SELECT department, brand, COUNT(*) as product_count, COUNT(DISTINCT vendor) as vendor_count FROM products GROUP BY CUBE(department, brand) HAVING COUNT(*) > 1;
Specialized operations¶
- StreamPhysicalChangelogNormalize
Converts upsert-based changelog streams (based on primary key) into retract-based streams (with explicit +/- records) to support correct aggregation results in streaming queries.
-- Appears when processing versioned data, like a table that uses upsert semantics SELECT COUNT(*) as cnt FROM products;
- StreamPhysicalWindowTableFunction
Applies windowing operations as table functions.
SELECT * FROM TABLE( TUMBLE(TABLE orders, DESCRIPTOR($rowtime), INTERVAL '1' HOUR) );
- StreamPhysicalCorrelate
Handles correlated subqueries and table function calls.
EXPLAIN SELECT product_id, product_name, tag FROM ( VALUES (1, 'Laptop', ARRAY['electronics', 'computers']), (2, 'Phone', ARRAY['electronics', 'mobile']) ) AS products (product_id, product_name, tags) CROSS JOIN UNNEST(tags) AS t (tag);
- StreamPhysicalMatch
Executes pattern-matching operations using MATCH_RECOGNIZE.
SELECT * FROM orders MATCH_RECOGNIZE ( PARTITION BY customer_id ORDER BY $rowtime MEASURES COUNT(*) as order_count PATTERN (A B+) DEFINE A as price > 100, B as price <= 100 );
Optimizing query performance¶
Minimizing data movement¶
Data shuffling impacts performance. When examining EXPLAIN output:
- Look for exchange operators and upsert key changes.

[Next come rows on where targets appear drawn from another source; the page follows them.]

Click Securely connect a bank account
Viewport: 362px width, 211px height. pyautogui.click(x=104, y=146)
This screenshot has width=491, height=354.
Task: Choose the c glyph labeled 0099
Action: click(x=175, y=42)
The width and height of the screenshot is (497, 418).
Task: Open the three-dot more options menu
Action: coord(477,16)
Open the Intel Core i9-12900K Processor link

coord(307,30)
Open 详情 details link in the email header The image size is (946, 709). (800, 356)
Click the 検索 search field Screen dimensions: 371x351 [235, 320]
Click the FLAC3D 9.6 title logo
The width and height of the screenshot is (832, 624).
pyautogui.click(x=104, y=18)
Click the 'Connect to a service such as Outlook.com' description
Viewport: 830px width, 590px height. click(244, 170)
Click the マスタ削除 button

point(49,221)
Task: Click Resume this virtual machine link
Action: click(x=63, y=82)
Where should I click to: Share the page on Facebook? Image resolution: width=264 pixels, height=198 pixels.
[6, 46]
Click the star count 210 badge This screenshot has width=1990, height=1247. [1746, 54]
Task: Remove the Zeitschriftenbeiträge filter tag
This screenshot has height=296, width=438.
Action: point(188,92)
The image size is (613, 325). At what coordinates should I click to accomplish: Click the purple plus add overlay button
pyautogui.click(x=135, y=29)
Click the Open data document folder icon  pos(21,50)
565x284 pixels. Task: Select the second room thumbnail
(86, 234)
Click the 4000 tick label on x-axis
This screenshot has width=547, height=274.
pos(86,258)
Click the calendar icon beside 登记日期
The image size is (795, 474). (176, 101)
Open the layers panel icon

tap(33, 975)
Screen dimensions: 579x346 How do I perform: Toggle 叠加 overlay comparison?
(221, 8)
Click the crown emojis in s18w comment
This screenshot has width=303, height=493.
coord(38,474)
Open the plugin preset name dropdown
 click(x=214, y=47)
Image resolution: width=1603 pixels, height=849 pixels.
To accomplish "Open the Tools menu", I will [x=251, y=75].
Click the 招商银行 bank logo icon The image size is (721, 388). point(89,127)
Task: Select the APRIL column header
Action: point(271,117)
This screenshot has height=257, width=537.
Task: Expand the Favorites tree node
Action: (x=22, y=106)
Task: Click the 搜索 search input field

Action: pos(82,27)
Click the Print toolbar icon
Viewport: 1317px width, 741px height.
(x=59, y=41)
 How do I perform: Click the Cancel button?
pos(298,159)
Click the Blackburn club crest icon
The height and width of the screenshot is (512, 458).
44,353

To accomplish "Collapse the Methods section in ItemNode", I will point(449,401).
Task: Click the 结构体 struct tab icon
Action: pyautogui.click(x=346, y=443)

- Consider keeping compatible partitioning keys through your query.
- Watch for opportunities to reduce data redistribution.
Pay special attention to data skew when designing your queries. If a particular key value appears much more frequently than others, it can lead to uneven processing where a single parallel instance becomes overwhelmed handling that key’s data. Consider strategies like adding additional dimensions to your keys or pre-aggregating hot keys to distribute the workload more evenly.
Using operator reuse¶
Flink automatically reuses operators when possible. In EXPLAIN output:
- Look for “(reused)” references showing optimization.
- Consider restructuring queries to enable more reuse.
- Verify that similar operations share scan results.
Optimizing sink configuration¶
When working with sinks in upsert mode, it’s crucial to align your primary and upsert keys for optimal performance:
- Whenever possible, configure the primary key to be identical to the upsert key.
- Having different primary and upsert keys in upsert mode can lead to significant performance degradation.
- If you must use different keys, carefully evaluate the performance impact and consider restructuring your query to align these keys.